System #1 - 50 factors,
System #2 - 25 factors
-
Weighting -
System #1 - with so many factors, most end up receiving similar weight based on each group (value/growth/etc), however very slight tilt towards value/growth, less to quality
System #2 - top factor group ~ 25%, remaining groups equally weighted (~ 10% each)
-
Rules outside ranking system -
System #1 - include rules in universe (liquidity, limited industries, etc), no buy rules; only 1 sell rule based on rank;
System #2 - keep universe “as is”, include several “buy” rules, sell rule based on rank/liquidity
Cheers,
Ryan
It seems to me that if you 1) Stick to ranking systems and avoid buy/sell-rules, 2) Only test things that makes sense, and 3) Test really broadly (use as much data as possible), it is almost impossible to over-optimze, in fact I think it’s a good idea to optimize as much as possible.

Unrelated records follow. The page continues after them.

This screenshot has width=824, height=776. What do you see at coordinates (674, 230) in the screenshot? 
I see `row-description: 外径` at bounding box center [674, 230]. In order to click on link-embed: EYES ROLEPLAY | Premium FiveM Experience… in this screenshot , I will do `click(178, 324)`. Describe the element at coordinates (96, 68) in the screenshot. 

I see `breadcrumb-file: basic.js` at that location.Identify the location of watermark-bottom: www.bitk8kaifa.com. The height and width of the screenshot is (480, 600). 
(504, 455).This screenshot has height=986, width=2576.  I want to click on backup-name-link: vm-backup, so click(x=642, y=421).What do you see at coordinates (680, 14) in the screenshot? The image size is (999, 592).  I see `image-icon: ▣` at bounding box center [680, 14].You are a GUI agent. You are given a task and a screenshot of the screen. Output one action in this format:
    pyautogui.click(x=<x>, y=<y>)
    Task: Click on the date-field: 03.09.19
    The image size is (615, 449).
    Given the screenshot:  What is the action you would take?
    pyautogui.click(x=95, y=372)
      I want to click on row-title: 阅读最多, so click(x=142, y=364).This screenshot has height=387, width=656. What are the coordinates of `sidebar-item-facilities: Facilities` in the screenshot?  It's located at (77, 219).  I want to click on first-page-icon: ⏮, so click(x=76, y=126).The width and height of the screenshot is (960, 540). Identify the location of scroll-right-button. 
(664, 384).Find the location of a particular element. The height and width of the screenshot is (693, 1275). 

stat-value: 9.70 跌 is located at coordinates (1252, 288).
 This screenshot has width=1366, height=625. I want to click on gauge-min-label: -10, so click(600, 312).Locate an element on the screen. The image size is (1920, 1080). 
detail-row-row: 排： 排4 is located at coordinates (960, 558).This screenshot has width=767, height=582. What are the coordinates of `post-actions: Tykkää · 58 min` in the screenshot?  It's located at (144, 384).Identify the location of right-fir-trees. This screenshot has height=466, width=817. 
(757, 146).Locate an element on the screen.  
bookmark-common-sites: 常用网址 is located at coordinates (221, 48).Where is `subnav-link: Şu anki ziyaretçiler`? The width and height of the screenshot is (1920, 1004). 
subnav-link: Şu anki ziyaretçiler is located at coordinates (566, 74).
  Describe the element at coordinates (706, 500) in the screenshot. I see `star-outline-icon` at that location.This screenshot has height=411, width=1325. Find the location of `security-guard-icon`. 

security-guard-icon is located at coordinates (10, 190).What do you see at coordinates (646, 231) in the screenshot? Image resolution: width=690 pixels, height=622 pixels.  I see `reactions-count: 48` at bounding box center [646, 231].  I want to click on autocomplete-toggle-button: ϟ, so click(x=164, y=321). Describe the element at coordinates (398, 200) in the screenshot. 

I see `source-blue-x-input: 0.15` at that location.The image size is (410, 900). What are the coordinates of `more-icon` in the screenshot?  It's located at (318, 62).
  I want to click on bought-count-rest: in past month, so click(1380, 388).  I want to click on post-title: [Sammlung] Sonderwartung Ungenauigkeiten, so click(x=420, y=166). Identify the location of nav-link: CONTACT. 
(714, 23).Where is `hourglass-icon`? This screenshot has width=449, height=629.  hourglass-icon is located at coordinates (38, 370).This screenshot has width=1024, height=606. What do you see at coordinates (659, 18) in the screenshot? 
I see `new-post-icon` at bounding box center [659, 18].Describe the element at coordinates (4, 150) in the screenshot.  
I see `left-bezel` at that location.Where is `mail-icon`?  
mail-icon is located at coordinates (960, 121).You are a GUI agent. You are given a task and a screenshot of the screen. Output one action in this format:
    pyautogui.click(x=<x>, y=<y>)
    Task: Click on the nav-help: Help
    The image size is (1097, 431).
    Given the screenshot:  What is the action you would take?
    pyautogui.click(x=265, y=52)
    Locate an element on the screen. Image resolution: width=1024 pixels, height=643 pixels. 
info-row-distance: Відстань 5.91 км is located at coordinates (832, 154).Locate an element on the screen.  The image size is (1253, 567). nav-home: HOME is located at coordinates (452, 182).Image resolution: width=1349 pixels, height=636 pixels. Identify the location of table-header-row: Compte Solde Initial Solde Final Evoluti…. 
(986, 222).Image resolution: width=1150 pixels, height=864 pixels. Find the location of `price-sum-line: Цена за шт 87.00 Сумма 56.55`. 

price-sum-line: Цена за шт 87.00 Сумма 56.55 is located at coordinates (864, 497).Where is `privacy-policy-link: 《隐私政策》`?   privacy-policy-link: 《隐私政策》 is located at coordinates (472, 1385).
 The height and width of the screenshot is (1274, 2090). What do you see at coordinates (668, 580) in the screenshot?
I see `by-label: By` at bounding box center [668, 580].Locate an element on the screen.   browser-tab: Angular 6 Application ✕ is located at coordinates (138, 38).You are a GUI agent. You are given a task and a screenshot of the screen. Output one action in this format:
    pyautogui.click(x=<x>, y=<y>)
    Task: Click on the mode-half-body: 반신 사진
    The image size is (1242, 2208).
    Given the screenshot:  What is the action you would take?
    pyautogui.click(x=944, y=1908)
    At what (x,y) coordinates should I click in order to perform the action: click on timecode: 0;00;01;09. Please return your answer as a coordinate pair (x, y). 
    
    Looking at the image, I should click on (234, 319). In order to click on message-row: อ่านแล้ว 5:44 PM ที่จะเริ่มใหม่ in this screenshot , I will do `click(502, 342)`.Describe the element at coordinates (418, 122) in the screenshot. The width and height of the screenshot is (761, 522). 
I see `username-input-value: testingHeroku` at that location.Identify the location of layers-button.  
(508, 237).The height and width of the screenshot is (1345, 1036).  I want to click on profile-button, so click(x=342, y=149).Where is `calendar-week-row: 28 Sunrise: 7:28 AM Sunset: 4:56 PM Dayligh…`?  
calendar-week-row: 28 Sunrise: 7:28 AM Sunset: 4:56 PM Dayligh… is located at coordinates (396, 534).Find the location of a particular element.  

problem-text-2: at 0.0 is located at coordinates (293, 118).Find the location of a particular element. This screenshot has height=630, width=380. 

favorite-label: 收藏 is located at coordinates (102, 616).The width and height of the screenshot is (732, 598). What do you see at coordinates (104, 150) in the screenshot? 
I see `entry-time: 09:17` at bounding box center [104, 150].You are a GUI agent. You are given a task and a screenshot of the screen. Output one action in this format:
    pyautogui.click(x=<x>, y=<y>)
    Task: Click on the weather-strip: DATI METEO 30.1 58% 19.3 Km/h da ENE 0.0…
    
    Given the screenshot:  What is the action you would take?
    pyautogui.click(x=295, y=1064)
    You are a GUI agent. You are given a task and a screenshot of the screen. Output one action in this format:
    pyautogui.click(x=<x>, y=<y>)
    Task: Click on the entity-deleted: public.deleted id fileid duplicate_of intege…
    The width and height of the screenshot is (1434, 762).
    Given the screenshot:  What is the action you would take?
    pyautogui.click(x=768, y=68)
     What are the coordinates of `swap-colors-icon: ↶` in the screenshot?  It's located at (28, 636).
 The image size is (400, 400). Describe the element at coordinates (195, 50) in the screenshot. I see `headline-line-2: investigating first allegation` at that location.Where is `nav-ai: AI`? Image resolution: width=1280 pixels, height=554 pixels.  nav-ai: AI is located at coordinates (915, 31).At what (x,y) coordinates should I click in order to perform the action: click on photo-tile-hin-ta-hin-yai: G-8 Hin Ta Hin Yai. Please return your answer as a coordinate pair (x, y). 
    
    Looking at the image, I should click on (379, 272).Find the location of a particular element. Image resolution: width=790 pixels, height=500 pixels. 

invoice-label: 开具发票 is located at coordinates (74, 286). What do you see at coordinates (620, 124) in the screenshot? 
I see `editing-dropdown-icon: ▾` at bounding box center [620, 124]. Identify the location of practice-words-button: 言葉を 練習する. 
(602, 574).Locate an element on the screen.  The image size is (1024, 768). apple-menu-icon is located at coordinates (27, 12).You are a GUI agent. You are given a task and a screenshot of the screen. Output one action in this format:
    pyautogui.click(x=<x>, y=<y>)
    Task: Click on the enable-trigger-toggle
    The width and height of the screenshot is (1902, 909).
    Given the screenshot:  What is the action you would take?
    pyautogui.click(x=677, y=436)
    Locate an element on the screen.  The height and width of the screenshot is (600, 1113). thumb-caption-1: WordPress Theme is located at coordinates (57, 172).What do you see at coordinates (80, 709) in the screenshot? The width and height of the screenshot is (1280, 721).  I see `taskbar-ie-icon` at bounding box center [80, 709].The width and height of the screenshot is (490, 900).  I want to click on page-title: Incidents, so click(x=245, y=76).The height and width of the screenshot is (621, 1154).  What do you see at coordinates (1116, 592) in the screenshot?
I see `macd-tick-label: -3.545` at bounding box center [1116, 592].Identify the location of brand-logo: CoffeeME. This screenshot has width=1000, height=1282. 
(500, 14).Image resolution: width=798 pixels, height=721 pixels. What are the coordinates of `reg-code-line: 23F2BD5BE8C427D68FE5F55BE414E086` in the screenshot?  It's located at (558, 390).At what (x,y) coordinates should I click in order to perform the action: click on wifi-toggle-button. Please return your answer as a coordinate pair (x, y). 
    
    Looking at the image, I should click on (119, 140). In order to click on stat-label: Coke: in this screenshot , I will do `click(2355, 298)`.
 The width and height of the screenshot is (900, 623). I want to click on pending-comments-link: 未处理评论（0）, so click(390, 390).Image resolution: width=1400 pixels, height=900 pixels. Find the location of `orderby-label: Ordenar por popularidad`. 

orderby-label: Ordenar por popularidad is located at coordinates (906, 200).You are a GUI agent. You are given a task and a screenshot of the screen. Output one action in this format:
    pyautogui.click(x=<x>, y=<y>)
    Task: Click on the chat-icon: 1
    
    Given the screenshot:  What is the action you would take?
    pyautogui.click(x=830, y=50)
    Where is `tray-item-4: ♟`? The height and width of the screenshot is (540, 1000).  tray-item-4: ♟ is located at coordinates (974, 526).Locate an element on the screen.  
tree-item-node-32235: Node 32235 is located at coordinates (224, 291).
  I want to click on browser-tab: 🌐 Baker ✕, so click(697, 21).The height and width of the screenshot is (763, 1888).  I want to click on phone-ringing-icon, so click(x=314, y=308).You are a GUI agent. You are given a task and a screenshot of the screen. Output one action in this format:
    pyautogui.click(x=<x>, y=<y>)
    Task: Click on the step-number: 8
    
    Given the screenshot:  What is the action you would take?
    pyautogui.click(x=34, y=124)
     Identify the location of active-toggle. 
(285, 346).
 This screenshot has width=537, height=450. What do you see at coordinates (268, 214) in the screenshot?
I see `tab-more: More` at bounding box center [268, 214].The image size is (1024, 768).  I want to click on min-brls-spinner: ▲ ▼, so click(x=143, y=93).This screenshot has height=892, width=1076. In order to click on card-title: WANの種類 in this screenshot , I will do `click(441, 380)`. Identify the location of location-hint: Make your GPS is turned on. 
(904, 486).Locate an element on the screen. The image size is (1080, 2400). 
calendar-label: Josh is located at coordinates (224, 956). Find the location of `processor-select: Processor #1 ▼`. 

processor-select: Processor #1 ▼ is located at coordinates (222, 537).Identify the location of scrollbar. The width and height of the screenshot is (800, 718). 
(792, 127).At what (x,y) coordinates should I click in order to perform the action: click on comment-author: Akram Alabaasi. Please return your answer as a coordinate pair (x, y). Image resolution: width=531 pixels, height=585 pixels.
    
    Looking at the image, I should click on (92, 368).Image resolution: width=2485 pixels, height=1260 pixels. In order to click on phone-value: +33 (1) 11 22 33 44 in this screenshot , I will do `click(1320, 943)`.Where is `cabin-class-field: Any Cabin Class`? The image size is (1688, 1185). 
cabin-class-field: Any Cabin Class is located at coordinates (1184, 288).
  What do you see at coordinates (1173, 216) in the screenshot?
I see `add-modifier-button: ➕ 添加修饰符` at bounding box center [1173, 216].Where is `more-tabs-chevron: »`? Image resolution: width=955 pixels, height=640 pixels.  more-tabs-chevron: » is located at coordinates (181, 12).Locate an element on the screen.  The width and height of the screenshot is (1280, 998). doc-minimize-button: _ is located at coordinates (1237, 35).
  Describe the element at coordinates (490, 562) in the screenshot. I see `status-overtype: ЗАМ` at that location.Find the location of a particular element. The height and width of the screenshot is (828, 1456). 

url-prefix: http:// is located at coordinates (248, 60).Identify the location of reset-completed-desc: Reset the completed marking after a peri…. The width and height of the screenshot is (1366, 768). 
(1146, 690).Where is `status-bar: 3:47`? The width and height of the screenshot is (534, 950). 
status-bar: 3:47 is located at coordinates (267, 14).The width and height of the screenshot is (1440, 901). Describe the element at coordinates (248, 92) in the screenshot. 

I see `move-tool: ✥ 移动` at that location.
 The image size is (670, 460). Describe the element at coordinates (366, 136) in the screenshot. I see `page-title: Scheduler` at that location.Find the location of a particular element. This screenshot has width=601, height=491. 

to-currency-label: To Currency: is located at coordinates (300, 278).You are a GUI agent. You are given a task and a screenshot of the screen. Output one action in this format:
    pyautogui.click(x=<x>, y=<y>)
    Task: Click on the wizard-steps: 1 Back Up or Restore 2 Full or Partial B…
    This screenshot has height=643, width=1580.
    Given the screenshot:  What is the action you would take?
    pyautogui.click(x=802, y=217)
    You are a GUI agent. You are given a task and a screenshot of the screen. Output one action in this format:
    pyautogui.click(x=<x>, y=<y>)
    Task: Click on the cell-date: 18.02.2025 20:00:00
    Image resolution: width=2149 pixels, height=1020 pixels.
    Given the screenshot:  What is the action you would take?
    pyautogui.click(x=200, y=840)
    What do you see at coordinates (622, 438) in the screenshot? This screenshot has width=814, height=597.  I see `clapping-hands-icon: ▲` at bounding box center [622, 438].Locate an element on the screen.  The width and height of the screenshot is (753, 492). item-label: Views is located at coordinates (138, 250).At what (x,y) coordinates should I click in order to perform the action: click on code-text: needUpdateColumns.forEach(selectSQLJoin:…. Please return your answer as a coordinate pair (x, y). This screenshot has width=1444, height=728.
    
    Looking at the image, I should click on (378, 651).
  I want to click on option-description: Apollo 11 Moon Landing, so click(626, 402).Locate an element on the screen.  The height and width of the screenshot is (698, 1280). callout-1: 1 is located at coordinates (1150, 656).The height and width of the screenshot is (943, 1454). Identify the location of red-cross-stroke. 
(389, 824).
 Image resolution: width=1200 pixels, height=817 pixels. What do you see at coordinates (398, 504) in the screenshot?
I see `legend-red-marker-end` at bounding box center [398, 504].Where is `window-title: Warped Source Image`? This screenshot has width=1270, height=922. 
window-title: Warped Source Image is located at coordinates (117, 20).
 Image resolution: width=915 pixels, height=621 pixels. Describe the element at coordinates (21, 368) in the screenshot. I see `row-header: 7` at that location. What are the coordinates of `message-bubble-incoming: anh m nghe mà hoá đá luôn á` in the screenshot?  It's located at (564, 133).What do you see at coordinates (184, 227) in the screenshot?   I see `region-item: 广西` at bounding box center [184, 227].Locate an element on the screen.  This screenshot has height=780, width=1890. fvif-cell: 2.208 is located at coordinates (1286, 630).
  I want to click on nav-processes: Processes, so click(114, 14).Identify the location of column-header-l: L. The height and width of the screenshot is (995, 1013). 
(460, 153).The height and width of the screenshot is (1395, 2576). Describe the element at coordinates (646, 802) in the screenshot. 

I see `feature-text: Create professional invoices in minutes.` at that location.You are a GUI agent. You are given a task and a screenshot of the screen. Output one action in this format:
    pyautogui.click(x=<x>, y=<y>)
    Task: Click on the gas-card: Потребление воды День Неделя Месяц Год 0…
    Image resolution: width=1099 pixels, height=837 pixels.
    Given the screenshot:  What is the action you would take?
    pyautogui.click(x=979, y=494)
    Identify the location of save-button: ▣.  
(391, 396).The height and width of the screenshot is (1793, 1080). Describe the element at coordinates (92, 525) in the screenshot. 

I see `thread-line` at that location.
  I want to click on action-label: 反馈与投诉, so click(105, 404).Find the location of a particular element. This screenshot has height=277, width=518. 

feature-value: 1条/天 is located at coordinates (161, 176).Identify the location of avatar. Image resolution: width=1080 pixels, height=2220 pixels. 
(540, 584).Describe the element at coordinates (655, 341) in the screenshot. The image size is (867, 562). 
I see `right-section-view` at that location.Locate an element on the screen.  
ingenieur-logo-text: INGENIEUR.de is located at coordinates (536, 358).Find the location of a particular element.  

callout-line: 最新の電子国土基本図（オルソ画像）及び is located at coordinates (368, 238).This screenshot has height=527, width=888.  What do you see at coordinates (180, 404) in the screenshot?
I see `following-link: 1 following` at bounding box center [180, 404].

The most important trick to use during optimization is to test your ranking in many independent subuniverses using the mod(stockid)-trick (or perhaps using the random function). This enables you to actually use the full dataset. Running a single backtest with 20-30 stocks is IMO a bad measure of how skilled your ranking system is. In addition to the subuniverses, you should also use the Canadian dataset and the European dataset.
My current workflow is to make a small change to the ranking system, then perform a wide variety of test (rank performance, large (>100 stock) rolling screener, many small (20-40 stocks) rolling screeners in 6-10 subuniverses). If the results look like an improvement, I use the optimizer tool with 6-8 subuniverses and as many time periods as possible, and look a the results in Excel using the trimmed mean function. If the result is an improvement, I consider the change to the ranking weights to be an improvement. I then make another small change to the new ranking system and start from the top.
(EDIT: Actually my real workflow is a bit more involved, I use the API to automate and extend many of the steps above, but this is roughly how the method works.)
My experience of the live performance using this method is very good, the largest downside is that the procedure is quite time-consuming.
Thank you for your really helpful and enlightening remarks, Ryan and Test user, thank you.
I’d guess that most of us design our own ranking systems, but based on your own experience and seeing how the public ranking systems on p123 are designed, are there any publicly available systems that you think are good and can serve as a good starting point for what the rating systems should look like?
I find the Core Combination P123 ranking system a good starting point.
https://www.portfolio123.com/app/ranking-system/354585
This system includes several factors for each of the main factor groups. If I’m testing a new timing strategy, I often use this ranking system as a broad check to see how stocks have performed.
One of my main systems is similar to this, but uses some different factors in the factor groups.
Cheers,
Ryan
I haven’t looked closely at the public rankings, but of the ones I’ve seen, Yuvals “Factor Zoo” looks like a good starting point. Add the “Core: Sentiment” ranking system to it, and perhaps stuff like: Free cash flow to assets (Netfcfq/asttotq), price to sales (try sorting by industry), Accruals (“MScoreTATA”), price to book, margin stability etc. For many more ideas, take a look at Yuval’s blog (f.x “My Top Ten Factors–for Going Long and for Going Short”).